We must recognize that a Christian nation is not a birthright, cannot be achieved through the ballot box or political activism, and will not be obtained by demanding that our leaders stand for principles that take root in men only by the power of the Holy Spirit. So while we remember fondly the legacy of the past and labor in the present to do what we can to defend the honor of the living God in the public arena, broader goals are necessary. It is our responsibility to relay its foundation, likely with never seeing its fruits. The forces of compromise, consolidated empire, and commercialism can be broken. They were. The Reformation and its Puritan heirs did break them. They gave us a little over a century of religious and political liberty, resistance to tyranny, and political justice based upon God’s law. Even when their vision had already dimmed significantly, sufficient strength remained to fight for liberty in our Revolution. These things can happen again, but it will not come through force of arms, bumper sticker wars, or Willow Creek spirituality.
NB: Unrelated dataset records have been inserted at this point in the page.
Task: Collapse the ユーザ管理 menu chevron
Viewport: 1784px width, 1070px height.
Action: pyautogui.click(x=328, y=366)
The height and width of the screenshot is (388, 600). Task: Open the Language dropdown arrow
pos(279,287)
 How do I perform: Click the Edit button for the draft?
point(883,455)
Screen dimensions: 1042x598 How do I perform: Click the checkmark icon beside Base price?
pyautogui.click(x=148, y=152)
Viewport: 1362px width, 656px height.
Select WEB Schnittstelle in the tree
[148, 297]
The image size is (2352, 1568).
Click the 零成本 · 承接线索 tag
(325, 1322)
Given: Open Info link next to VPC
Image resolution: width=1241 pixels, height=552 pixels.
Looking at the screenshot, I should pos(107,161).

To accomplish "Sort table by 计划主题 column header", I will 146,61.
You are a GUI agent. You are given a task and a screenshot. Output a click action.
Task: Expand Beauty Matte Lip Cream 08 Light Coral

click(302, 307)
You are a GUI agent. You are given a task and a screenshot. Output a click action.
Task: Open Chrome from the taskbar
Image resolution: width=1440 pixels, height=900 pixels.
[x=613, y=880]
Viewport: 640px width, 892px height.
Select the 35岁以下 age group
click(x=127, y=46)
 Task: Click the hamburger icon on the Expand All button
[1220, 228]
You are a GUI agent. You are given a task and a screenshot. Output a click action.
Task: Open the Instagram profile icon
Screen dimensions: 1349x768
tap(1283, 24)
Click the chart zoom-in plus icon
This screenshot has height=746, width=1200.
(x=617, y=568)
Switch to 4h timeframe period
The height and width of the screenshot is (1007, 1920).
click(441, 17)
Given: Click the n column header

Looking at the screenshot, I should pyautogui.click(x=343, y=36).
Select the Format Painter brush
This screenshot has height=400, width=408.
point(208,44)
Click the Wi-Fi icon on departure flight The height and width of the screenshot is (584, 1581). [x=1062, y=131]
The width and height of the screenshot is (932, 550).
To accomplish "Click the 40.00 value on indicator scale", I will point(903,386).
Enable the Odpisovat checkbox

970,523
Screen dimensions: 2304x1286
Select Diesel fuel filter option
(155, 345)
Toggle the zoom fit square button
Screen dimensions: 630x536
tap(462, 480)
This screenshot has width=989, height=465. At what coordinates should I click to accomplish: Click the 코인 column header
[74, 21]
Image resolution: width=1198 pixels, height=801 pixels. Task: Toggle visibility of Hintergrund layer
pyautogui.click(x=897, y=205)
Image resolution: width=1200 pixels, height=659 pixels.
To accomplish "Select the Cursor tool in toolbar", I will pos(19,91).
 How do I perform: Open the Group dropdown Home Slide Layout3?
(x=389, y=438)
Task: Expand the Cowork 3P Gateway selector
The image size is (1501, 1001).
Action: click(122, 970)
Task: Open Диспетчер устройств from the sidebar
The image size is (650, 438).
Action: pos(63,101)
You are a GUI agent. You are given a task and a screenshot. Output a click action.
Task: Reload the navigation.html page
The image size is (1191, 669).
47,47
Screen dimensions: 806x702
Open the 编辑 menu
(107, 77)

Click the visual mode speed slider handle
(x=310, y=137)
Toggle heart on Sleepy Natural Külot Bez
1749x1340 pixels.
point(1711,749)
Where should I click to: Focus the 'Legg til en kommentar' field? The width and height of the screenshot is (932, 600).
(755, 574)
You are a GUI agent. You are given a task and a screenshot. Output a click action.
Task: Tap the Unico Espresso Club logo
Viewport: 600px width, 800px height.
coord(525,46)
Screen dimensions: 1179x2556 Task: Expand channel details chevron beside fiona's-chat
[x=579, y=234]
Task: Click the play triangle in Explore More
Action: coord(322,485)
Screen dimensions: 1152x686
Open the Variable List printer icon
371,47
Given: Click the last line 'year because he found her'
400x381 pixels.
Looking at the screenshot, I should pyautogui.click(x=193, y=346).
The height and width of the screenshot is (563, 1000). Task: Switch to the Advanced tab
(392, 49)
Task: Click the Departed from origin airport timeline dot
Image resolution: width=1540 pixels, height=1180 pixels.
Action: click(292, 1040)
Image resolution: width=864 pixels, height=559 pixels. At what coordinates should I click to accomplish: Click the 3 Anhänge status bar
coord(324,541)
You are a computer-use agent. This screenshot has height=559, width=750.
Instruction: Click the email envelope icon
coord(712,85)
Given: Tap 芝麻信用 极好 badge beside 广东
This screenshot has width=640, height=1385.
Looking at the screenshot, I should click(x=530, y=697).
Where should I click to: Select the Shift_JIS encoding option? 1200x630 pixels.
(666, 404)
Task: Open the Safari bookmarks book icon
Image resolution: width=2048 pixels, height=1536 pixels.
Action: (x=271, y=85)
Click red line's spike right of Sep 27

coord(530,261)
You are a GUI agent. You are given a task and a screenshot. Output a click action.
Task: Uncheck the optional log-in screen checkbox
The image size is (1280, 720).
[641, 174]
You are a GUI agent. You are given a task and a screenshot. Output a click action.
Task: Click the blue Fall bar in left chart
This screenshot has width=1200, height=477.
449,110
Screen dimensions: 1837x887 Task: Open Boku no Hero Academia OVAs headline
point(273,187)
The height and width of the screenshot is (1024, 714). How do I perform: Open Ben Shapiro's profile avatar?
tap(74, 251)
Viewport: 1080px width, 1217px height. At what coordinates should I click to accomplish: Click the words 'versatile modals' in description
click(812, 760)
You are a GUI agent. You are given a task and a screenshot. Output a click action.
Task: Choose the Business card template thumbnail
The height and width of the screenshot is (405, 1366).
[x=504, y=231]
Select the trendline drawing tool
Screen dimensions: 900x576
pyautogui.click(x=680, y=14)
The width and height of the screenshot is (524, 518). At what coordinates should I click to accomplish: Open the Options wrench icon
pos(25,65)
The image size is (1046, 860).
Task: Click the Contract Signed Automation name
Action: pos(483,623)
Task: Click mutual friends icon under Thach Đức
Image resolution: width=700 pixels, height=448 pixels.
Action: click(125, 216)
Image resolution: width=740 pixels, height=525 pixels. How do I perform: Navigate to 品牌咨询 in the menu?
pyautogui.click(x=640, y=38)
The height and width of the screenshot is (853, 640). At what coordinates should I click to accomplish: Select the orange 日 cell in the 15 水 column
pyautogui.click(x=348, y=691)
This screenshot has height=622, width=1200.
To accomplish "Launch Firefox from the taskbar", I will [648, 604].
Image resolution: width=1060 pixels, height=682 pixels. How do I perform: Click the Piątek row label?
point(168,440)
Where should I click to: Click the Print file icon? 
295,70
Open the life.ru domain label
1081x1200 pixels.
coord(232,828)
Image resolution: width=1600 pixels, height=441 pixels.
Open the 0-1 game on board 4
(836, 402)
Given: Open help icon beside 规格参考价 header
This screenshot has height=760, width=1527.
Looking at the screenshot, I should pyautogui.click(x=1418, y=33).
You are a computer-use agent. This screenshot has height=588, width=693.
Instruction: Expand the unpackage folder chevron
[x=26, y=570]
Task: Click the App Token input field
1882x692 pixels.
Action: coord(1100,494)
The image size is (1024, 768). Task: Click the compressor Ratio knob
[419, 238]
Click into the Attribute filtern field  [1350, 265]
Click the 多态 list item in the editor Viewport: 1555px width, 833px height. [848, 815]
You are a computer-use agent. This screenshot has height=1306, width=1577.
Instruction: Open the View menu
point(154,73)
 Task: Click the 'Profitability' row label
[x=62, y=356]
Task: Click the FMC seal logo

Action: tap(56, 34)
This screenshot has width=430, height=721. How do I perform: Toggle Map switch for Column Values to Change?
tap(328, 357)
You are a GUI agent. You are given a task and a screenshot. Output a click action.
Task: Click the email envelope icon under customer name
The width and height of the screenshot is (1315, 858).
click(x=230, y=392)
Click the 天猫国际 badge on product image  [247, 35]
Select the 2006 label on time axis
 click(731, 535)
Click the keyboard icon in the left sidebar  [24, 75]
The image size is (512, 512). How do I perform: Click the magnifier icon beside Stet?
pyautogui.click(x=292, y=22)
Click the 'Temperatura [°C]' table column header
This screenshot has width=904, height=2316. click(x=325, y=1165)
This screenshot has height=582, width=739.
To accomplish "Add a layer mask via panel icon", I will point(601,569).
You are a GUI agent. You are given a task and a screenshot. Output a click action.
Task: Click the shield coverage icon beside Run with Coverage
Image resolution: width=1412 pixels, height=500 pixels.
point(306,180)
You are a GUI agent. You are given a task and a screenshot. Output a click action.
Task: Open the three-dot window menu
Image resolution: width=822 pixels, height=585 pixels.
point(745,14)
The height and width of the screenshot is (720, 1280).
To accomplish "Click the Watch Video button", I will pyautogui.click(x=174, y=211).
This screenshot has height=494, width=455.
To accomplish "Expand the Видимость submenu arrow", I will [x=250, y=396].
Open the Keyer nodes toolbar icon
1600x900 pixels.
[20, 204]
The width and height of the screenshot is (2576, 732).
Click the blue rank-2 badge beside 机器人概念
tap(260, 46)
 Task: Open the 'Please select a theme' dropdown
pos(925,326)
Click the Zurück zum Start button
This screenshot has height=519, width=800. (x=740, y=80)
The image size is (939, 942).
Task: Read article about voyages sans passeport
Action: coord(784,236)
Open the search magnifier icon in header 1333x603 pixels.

They will happen when God’s people are committed again, in their lives, families, and businesses, at great personal cost, through the fires of persecution that are being kindled throughout the west at this moment, to the Kingship of Jesus Christ, the all-sufficiency of his Word, and the preaching of the whole counsel of God. Let us pray that if and when our heavenly Father mercifully breathes upon his Church again by his Spirit and restores her to biblical religion, and if we are given the opportunity to fight for the City of God, we make better and more complete use of the opportunity. Until then, fight against sin, saturate yourself with his preached Word, train your children, disciple your neighbors, defend the honor and kingdom of Jesus Christ at every opportunity, and wait upon the Lord. This battle belongs to him, and the zeal of the Lord of hosts will yet cause the nations to flow into Mount Zion, his blessed Church.